Pour cela, il met en avant dans son programme des propositions promises par le candidat Hollande mais abandonnées par le président Hollande comme le droit de vote pour les étrangers aux élections locales ou encore la fermeture de la centrale nucléaire de Fessenheim.

nini : De quand date le dernier sondage mesurant le pourcentage de voix que Mélenchon réaliserait ?

Ces dernières semaines, Mélenchon était donné entre 13 % et 15 % des intentions de vote. Il se place derrière Emmanuel Macron mais devance le candidat socialiste quel qu’il soit (et très largement en ce qui concerne Arnaud Montebourg). Ce qui le fait s’interroger dans un entretien que nous publions sur l’utilité d’une candidature du PS : « Jusqu’à présent, l’ultime justification du candidat socialiste, c’était d’être en tête dans les sondages. Il se présentait alors comme le “vote utile”. Actuellement, le PS est en troisième position derrière M. Macron et moi-même. Dans ces conditions, sans projet et sans avantage électoral, à quoi bon un candidat du PS ? En réalité, le vrai choix des électeurs du PS, c’est de trancher entre l’orientation gouvernementale amplifiée, telle que la porte M. Macron, et la tradition de l’humanisme émancipateur de la famille culturelle, que j’incarne. »

A l’heure actuelle, dans les sondages, aucun candidat de gauche ne parvient à atteindre le second tour.

L : Comment expliquer que le premier point du programme soit une assemblée constituante ?

Parce que c’est le point central du programme de Mélenchon. Ce dernier a fait de la VIe République le cœur de son projet qui détermine tout le reste avec l’écologie. L’une de ses premières mesures serait de convoquer un référendum pour engager un processus constituant. Ce sujet avait d’ailleurs fait l’objet d’une précédente initiative, le M6R, qui lui a permis de tester une méthodologie.

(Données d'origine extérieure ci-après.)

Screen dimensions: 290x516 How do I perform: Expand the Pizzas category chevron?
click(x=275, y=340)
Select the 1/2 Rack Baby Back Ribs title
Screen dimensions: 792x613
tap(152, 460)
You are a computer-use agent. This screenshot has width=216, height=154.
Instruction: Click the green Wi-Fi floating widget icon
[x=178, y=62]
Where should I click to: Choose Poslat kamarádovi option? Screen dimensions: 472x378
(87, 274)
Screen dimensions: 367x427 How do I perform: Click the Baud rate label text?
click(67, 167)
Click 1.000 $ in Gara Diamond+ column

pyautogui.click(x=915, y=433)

Vyes : La dynamique de La France insoumise n’a-t-elle pas ralenti après les polémiques et le positionnement de Jean-Luc Mélenchon sur la question de la Syrie et plus particulièrement le soutien à la stratégie russe ?

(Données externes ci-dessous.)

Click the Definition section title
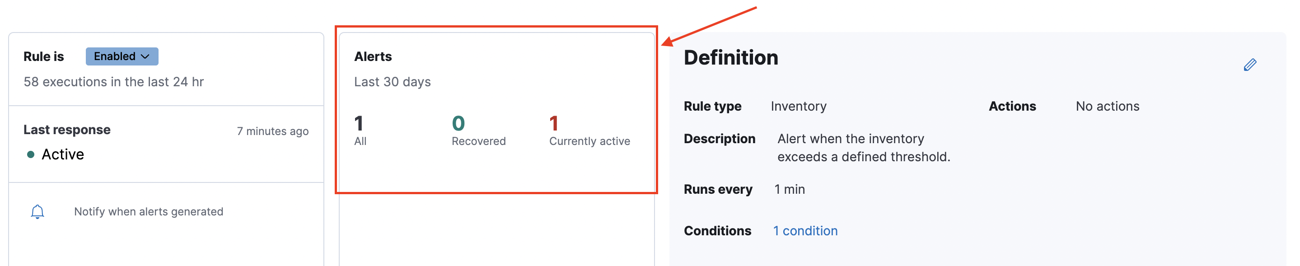 pos(730,58)
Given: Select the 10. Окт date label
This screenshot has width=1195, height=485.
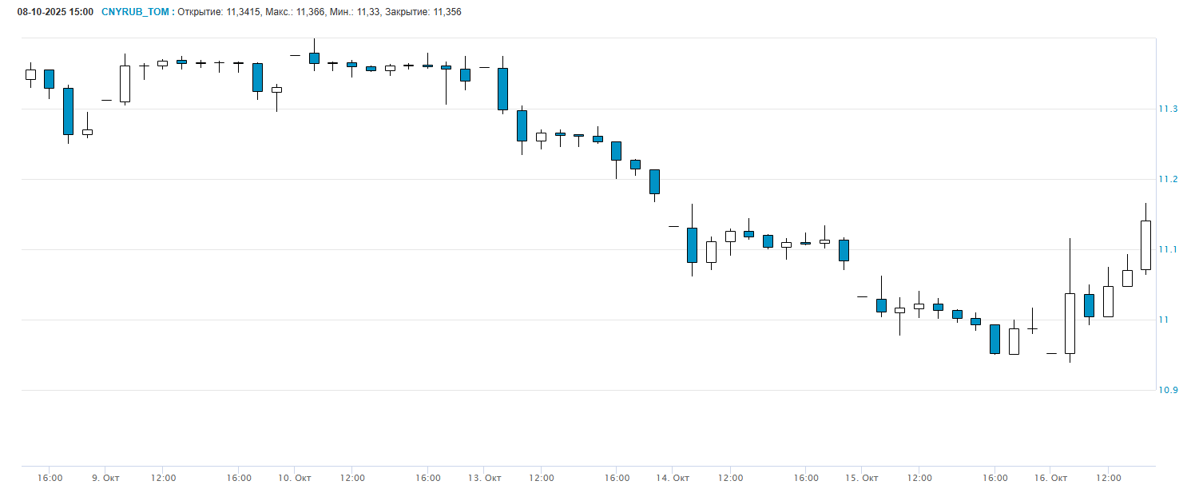Looking at the screenshot, I should click(295, 478).
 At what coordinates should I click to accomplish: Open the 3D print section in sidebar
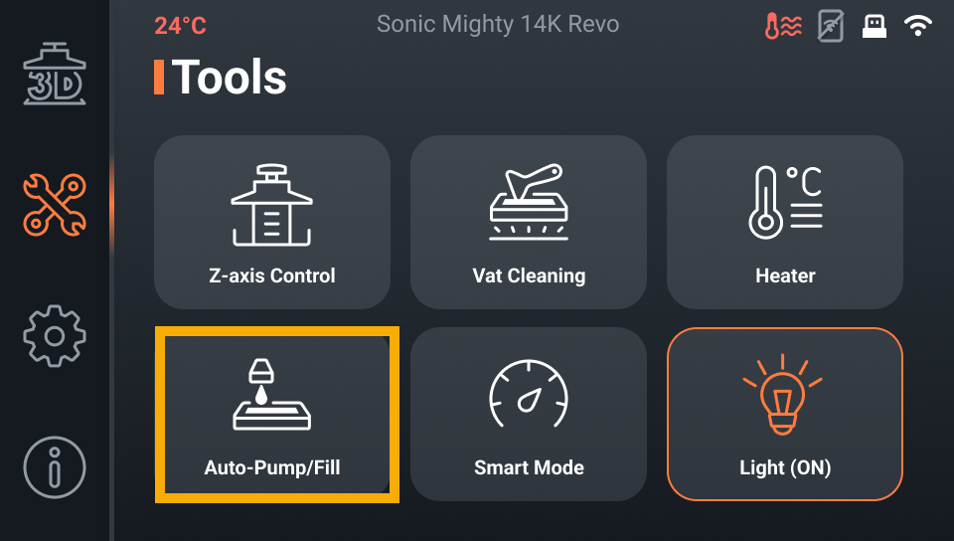click(x=54, y=75)
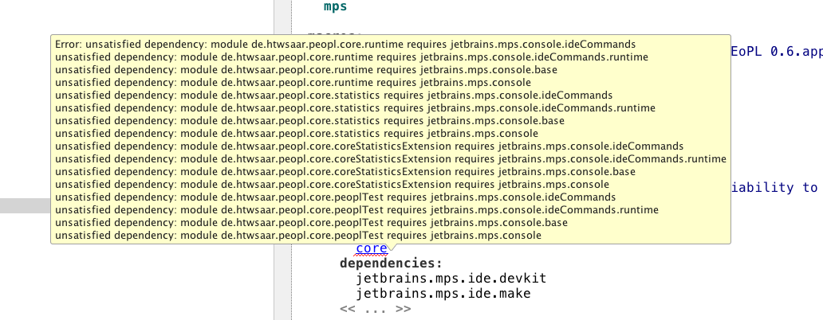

Pour l’heure, son positionnement sur la Syrie et la Russie ne semble pas handicaper sa dynamique même si cela fait débat notamment chez ses partenaires. Chez certains communistes ou à Ensemble (troisième force de l’ex-Front de gauche), ses positions sur le sujet sont critiquées, parfois même publiquement, mais cela n’a pas empêché ces deux forces de la gauche radicale de soutenir sa campagne.

Jonathan : La candidature de Yannick Jadot est-elle certaine ou un ralliement à Mélenchon est-il envisageable ? De la même façon, si Valls gagne la primaire, peut-on imaginer Hamon ou Montebourg soutenir Mélenchon plutôt que le candidat PS ?

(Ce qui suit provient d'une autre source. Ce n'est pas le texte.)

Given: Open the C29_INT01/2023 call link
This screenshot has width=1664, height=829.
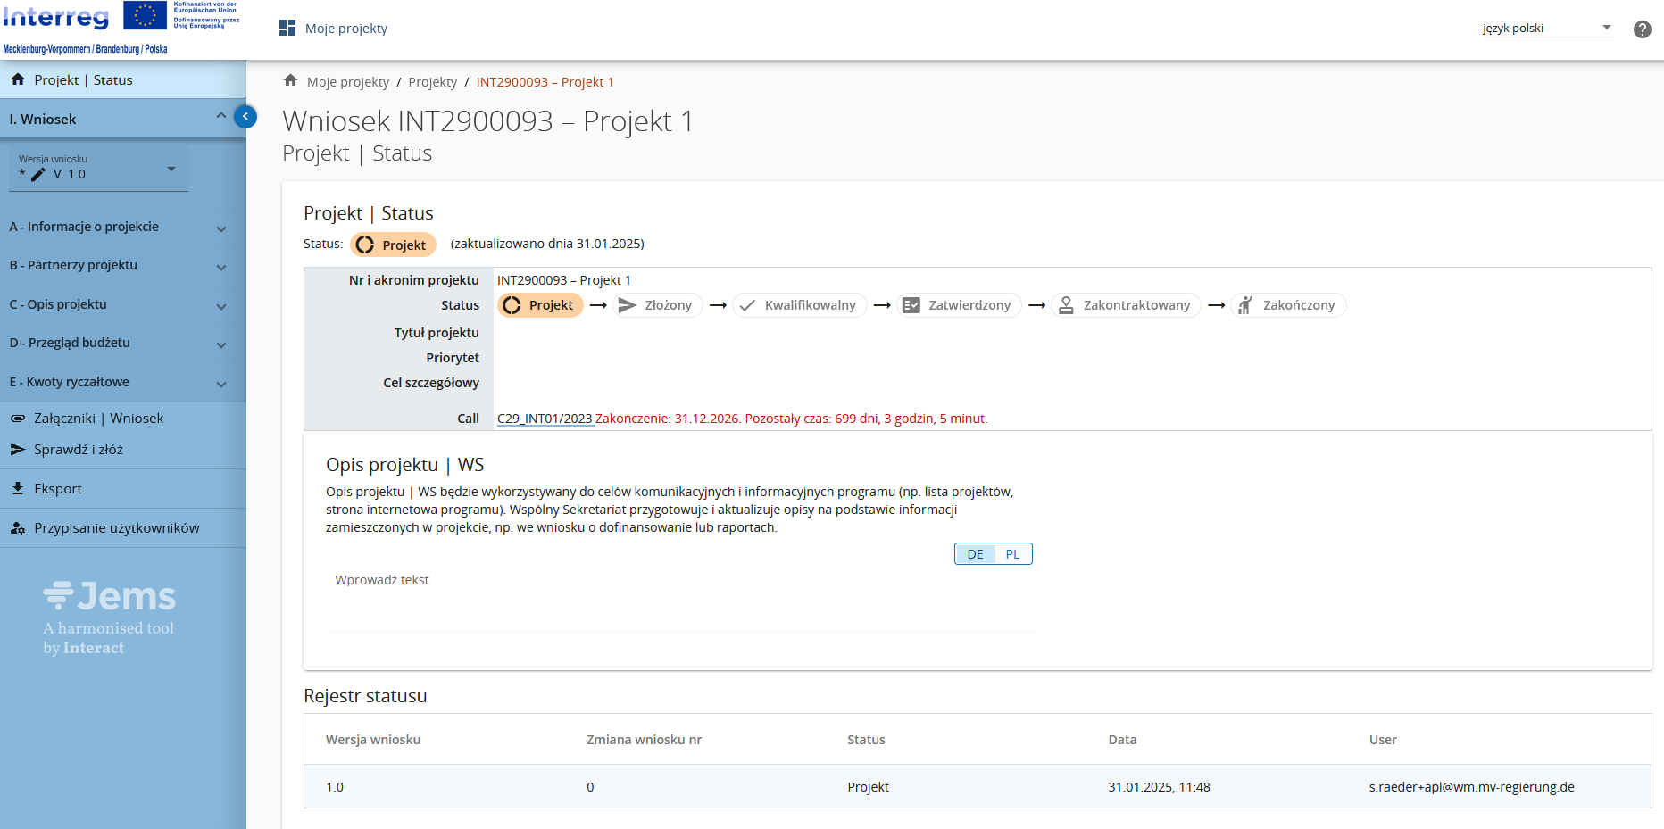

Il est peu probable que s’il n’avait pas ses signatures, Jadot rallierait la campagne de Mélenchon. Il y a effectivement des écologistes qui ont décidé de soutenir le candidat de La France insoumise comme le député EELV Sergio Coronado. Noël Mamère, député écologiste de Gironde, s’est également affiché avec Mélenchon et indiqué qu’il pourrait voter pour lui-même s’il a atténué par la suite ses propos. En 2012, Nicolas Hulot avait lui voté pour celui qui était alors le candidat du Front de gauche.

Mais je ne crois pas qu’EELV en tant que parti le rejoigne car de grosses différences subsistent entre eux sur l’Europe ou le fédéralisme. Quant à Hamon ou Montebourg, cela semble aussi compliqué, chacun s’étant engagé à soutenir le vainqueur de la primaire.

Rabcor : Pensez-vous vraiment que Mélenchon laissera un espace aux militant(e)s du PCF ? Un accord est-il possible entre le PCF et Mélenchon pour les législatives ?

La question des législatives constitue une réelle difficulté entre Mélenchon et le PCF. Les communistes ne souhaitent pas rejoindre le cadre de La France insoumise qu’ils jugent trop rigide. Ils refusent en outre de signer la charte des législatives qui comprend notamment une association de financement unique, ce qui est inacceptable pour le PCF.

Pour l’instant, chacun campe sur ses positions et investit ses candidats de son côté. Ce qui n’augure rien de bon puisque l’on pourrait avoir, si rien ne change, des candidatures concurrentes dans chaque circonscription.